If the dharma strikes high and low, we must strike high and low. If it comes near, we must meet it halfway. As it retreats, we are retreating. This is how we overcome our opponent, by nullifying each of it's movements with equal and opposite force. 

A divided self creates an enemy who will relentlessly strike at our heart. By mirroring it's advances we reduce it to what it is, a part of our own dancing rhythm. Each aggressor against us is a lost part of our soul. Is a forgotten part of our beating heart, our breath. Is apart of the living wholeness that we are now. With skill, we can embrace aggression so that we may truly embody peace. Not to overwhelm, not to subdue, but to end conflict through self-realization. 

Through the art of combat we can strike with such surety that all opposition is forever ceased. As a mortal being, we spend each waking moment in the arena of combat. If there are no enemies in our physical landscapes, their is the eternal enemy present in our own mind. The calculating, competing, mind that sees all the world as a dangerous opposing entity. Whatever we may gain in this world is nothing compared to what we may gain by tackling this giant that dwells within us. Nothing in this world will end the war we have against everything else in the universe. This war is constant trouble, turbulence, anxiety, and uneasiness. Nothing in the world can end this war, if we do not deal with the issue at the root, it will forever spring forward to plague our existence. 

It is not enough to postpone our suffering through temporary gains and gratification. Through avoidance and distraction. The terror of our lives is born from our own minds, not from any way the world is.
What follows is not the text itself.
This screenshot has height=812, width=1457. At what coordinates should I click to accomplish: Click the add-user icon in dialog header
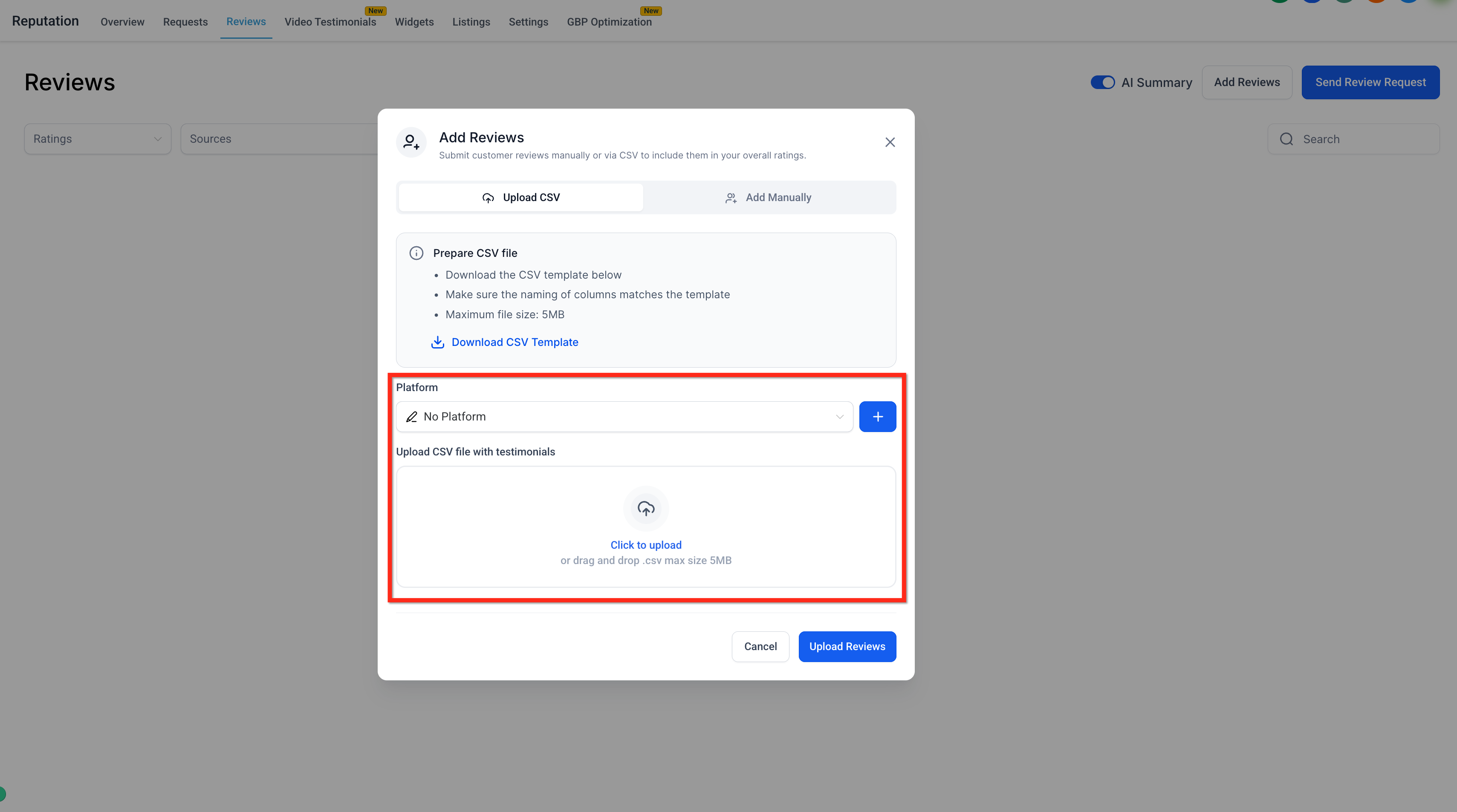point(411,142)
To gain worldly riches may provide temporary relief and distraction, but it will not root out the origin of our suffering. Our luck will run out and we will find ourselves destitute and stricken once again, powerless to stave off the forces set against us. Wisdom is recognizing this root of suffering and distinguishing that which truly eliminates it from the countless other so called voices of reason that fill this world. Distinguishing this path from what is seen as common sense. 

This sense is born from reaction to recognition of mortality,  and our attempts to survive here in a hostile environment as best as we can, as well as from the madness resulting from our half-baked consciousness. What is known as common sense can do a lot to provide for us in this life, but it falls short of dealing with the heart and whole of the predicament we find ourselves in as sentient beings. It cannot because it is born from rejection of directly facing the monstrosity of consciousness that we awaken to as sentient creatures. One of its primary components is to avoid at all costs facing the naked reality of our existence. We turn to dreamy cultural traditions, beliefs, and archetypes and secure our bodies as best we can on this rock. But some day this rock will rock our boat and the party will be all over. Then what? 

We must go beyond conventional wisdom if we wish to get to the bottom of the trouble we are in. We must pull back the curtain and see the terror that dwells in each human mind and heart. How we attempt to prettily cover it with culture, and fail every time. We must see the limit of this behavior and thinking, and recognize how deeply flawed and shallow it is. We must be willing to go beyond it. If we truly wish to be free. We must go all the way beyond it. Into the unknown of the Abyss. 

My fist does not make a ripple in the water, it has no technique.